Lucas Graves

Professor

lucas.graves@wisc.edu

Twitter
@GravesMatter

Lucas Graves headshot

Lucas Graves is a Professor in the School of Journalism and Mass Communication. His research focuses on new organizations and practices in the emerging news ecosystem, and more broadly on the challenges digital networks pose to established media and political institutions. His book Deciding What’s True: The Rise of Political Fact-Checking in American Journalism came out in 2016 from Columbia University Press.

Graves writes and speaks widely on topics relating to the news, politics, and new media, including political fact-checking, annotative journalism, net neutrality, and the open-source movement. His work has appeared in the New York Times, the Columbia Journalism Review and the Nieman Journalism Lab at Harvard University, as well as numerous scholarly journals including Journal of Communication, International Journal of Communication, and Journalism: Theory, Practice, Criticism. He is a co-author of The Story So Far: What We Know About the Business of Digital Journalism, from Columbia University Press and the Tow Center for Digital Journalism. 

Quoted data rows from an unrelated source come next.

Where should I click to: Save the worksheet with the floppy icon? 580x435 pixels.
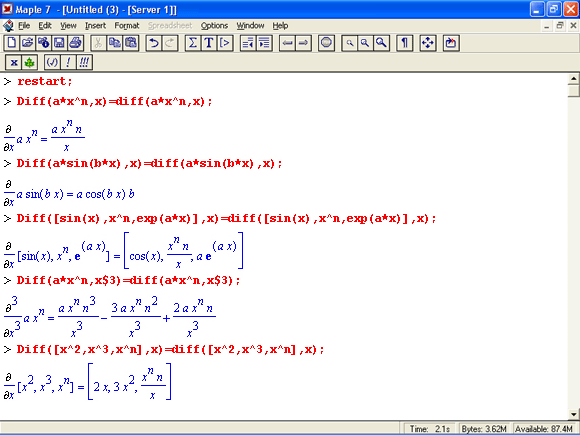pyautogui.click(x=59, y=43)
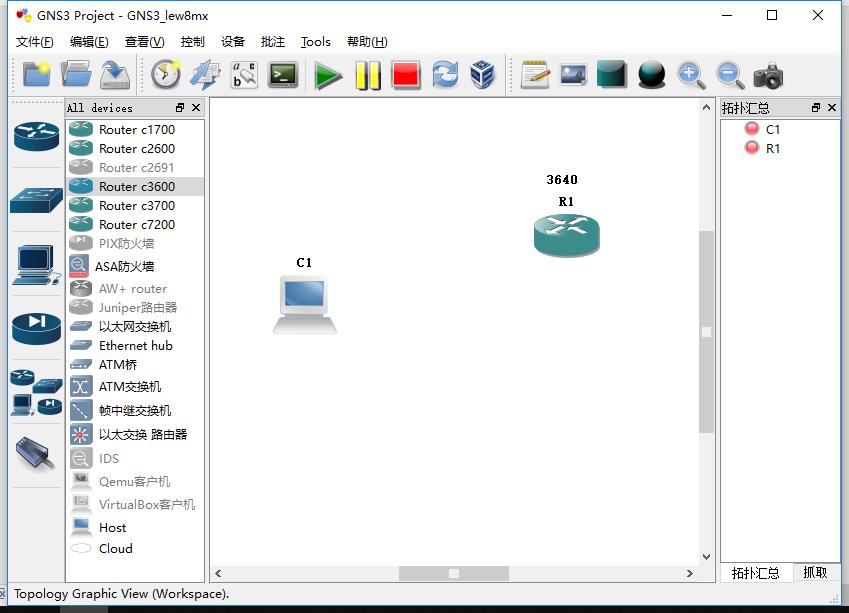This screenshot has width=849, height=613.
Task: Start all devices with the green play icon
Action: (329, 75)
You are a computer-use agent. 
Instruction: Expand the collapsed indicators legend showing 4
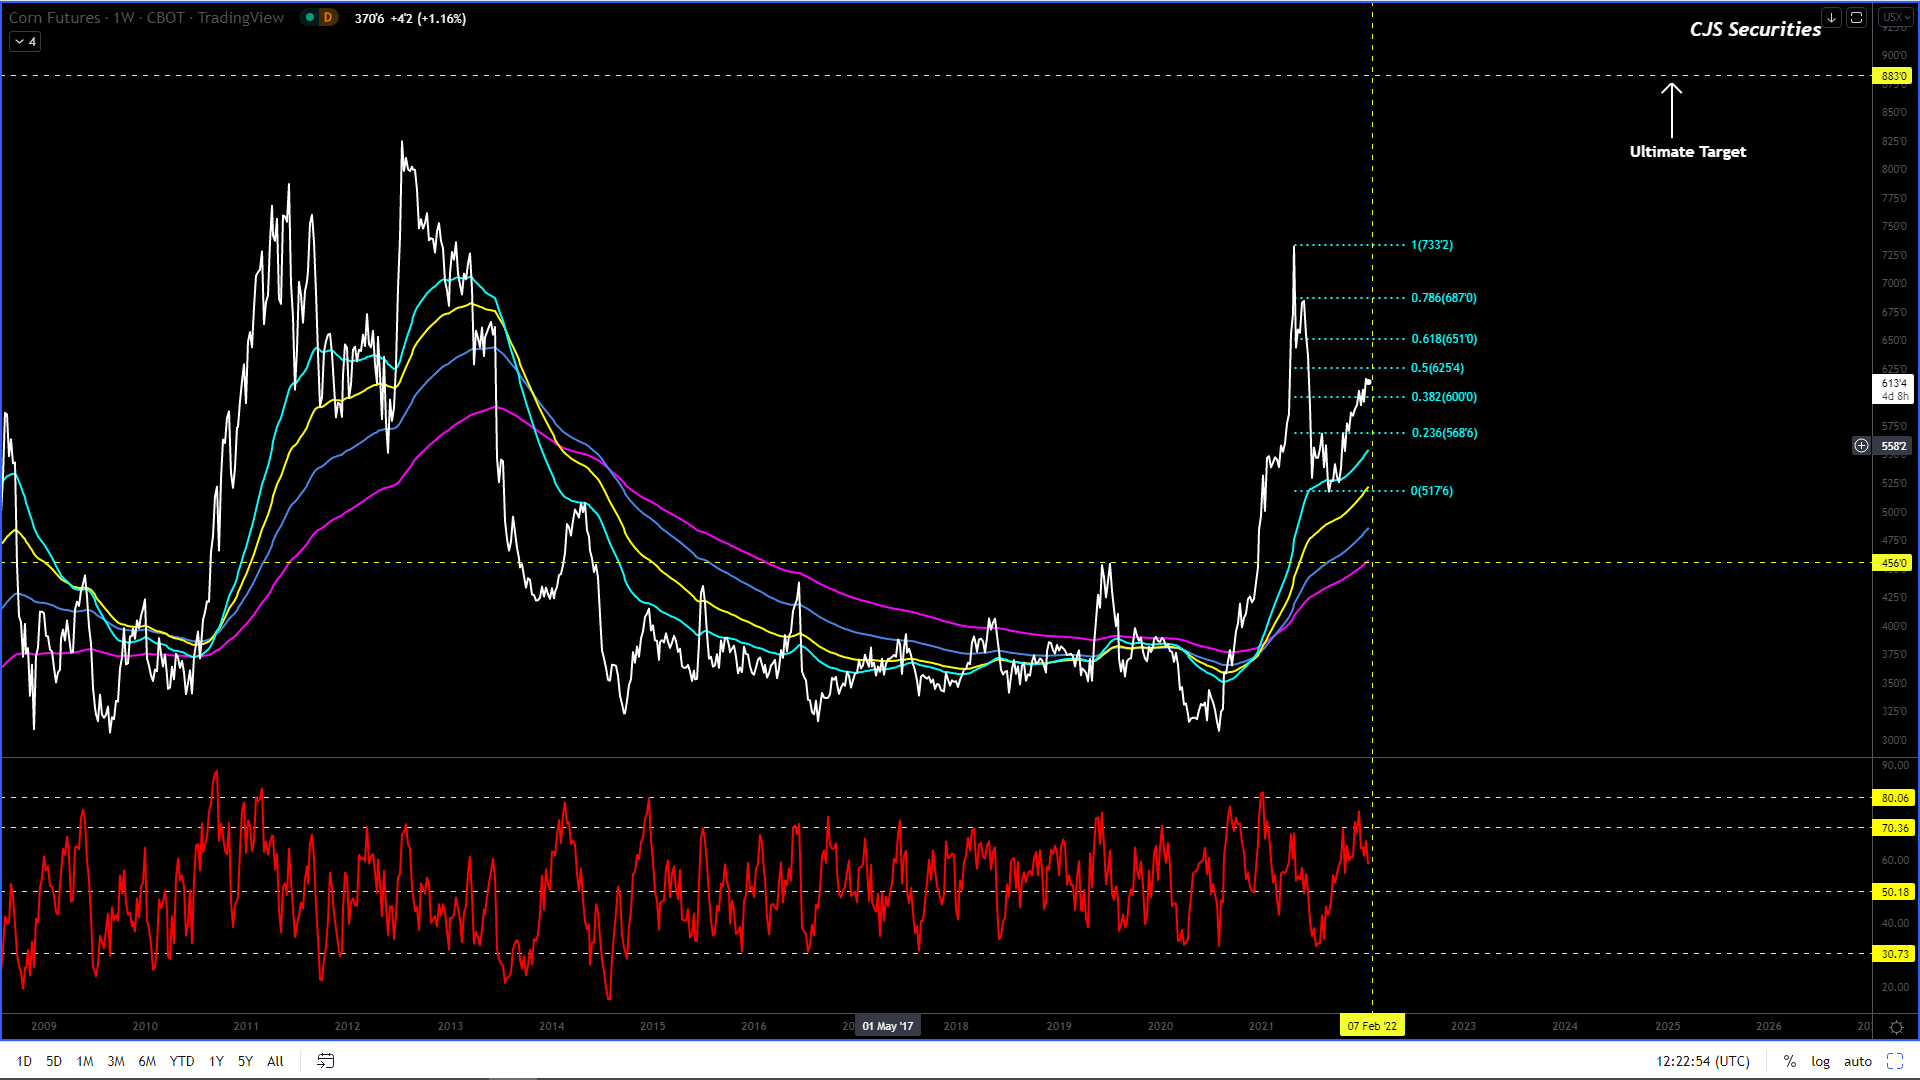25,42
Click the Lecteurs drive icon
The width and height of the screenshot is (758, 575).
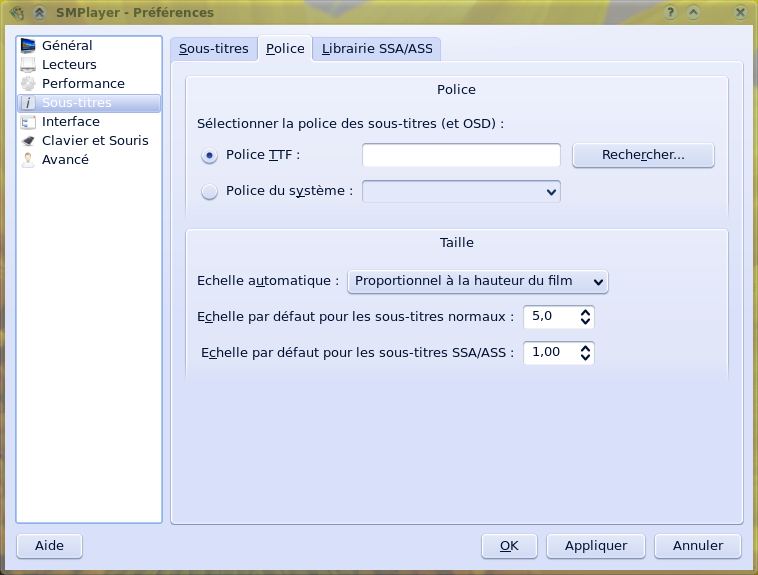click(x=28, y=65)
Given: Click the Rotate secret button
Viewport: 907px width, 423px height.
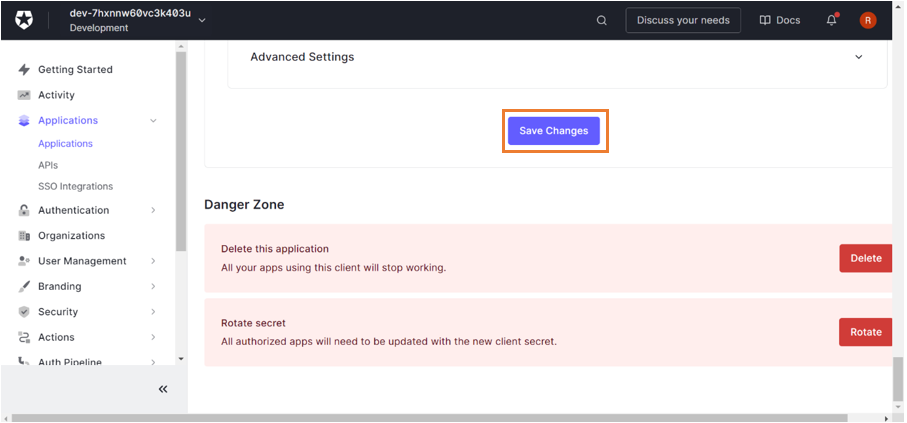Looking at the screenshot, I should tap(865, 332).
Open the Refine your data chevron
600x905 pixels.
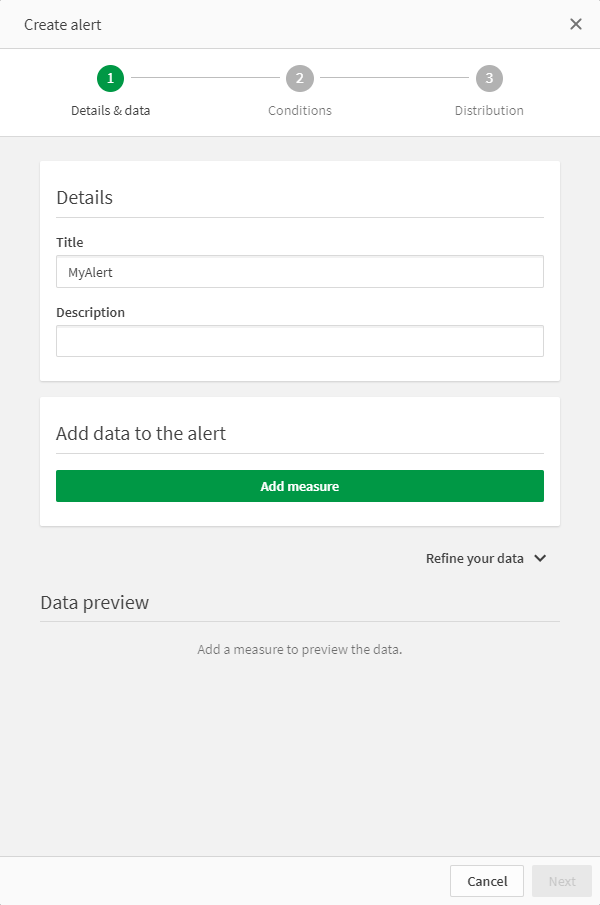point(539,558)
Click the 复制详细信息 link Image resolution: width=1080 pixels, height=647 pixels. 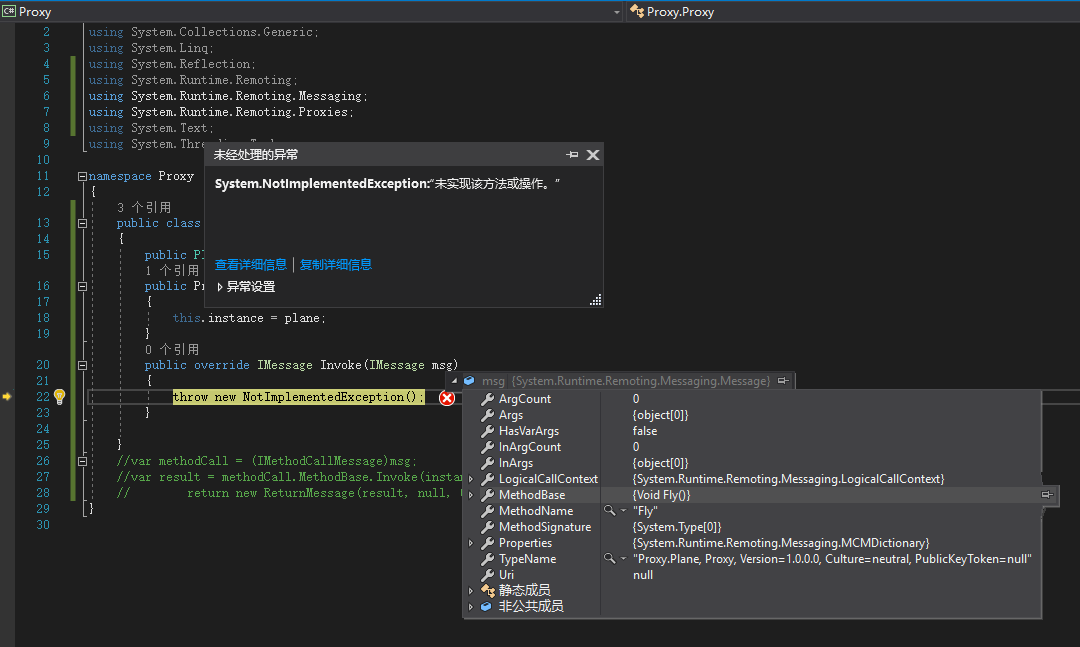tap(333, 264)
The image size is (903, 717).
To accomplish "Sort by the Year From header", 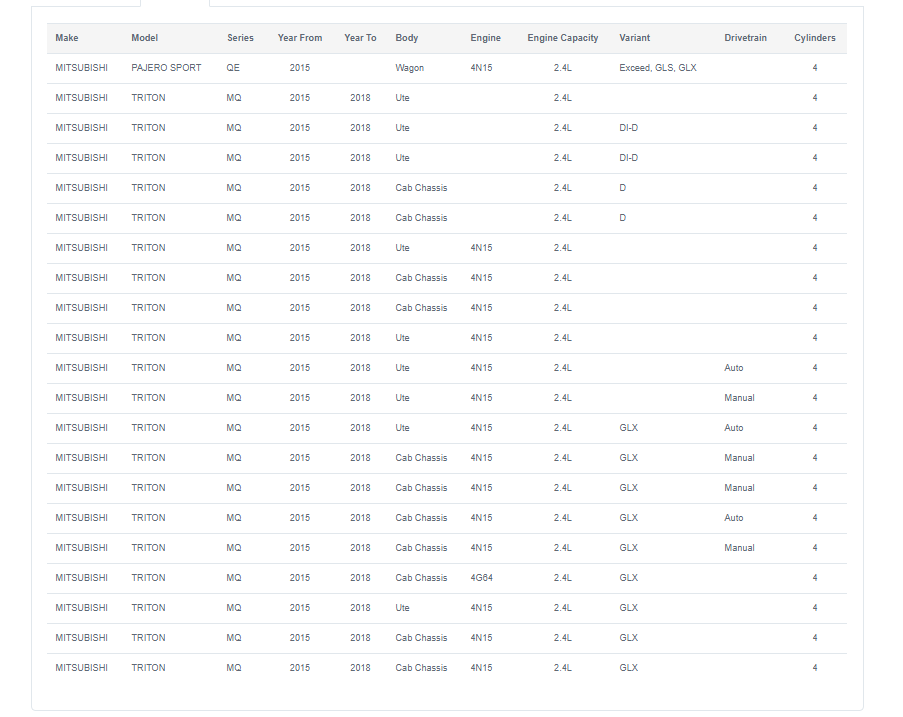I will [299, 38].
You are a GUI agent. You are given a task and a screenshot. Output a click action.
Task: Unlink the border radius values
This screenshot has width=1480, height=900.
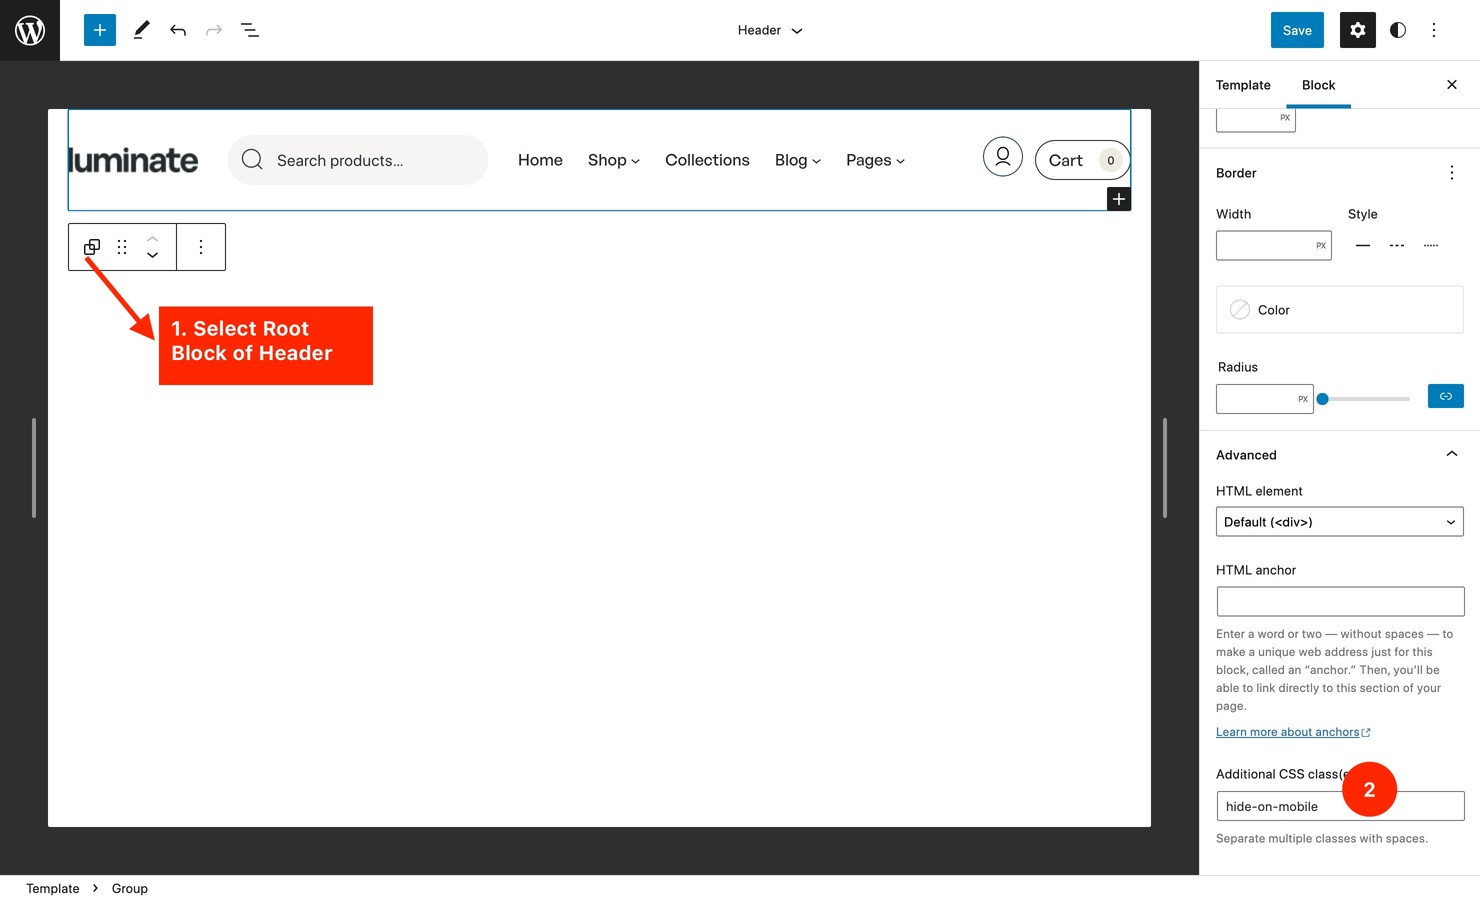coord(1444,395)
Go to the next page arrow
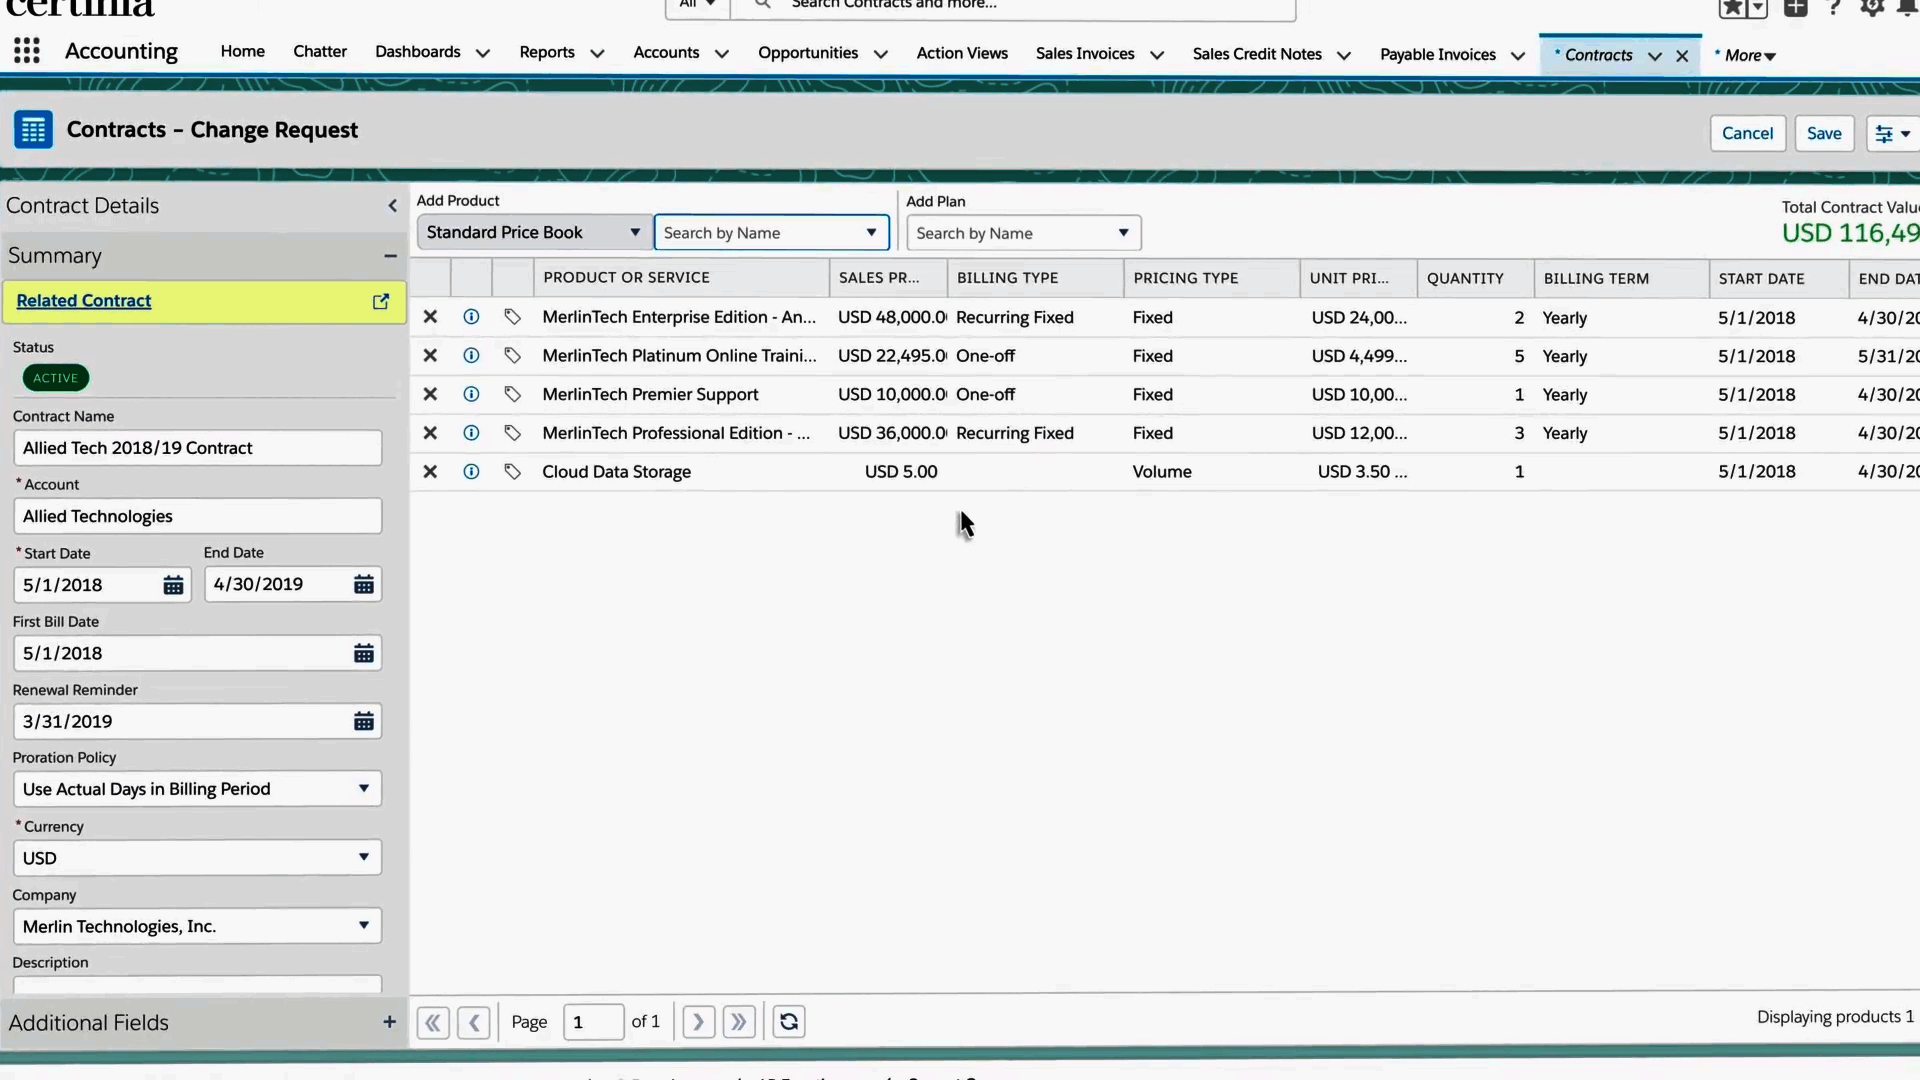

At SJMC Graves teaches both practical and conceptual courses including J618, Mass Media and Political Behavior; J561, Mass Communication and Society; and J335, Intermediate Reporting. He also regularly offers “Data, Fact, Truth,” an advanced graduate seminar on journalism as a form of knowledge production. In 2016 he and colleague Michael Wagner received a Baldwin Idea Grant to develop an innovative explanatory journalism curriculum built around a live fact-checking site.

Graves is affiliated with UW’s Holtz Center for Science & Technology Studies and with the Center for Communication and Democracy. He has been a research fellow at the New America Foundation in Washington, DC, and the Institute for Social and Economic Research and Policy at Columbia University in New York. His research has been supported by the American Press Institute, the Poynter Institute, the Duke Reporters’ Lab and the Reuters Institute for the Study of Journalism.

Before joining the faculty of SJMC, Graves worked as a magazine journalist and as a media and technology analyst. He has written dozens of articles for Wired magazine on topics as varied as citizen journalism, doomsday cults, and the future of advertising; his work has also appeared in InterviewTime Out New YorkFood & WineThe Brooklyn Rail, and many other publications. From 1999 to 2002 Graves was an analyst at Jupiter Research, from New York City and then São Paulo.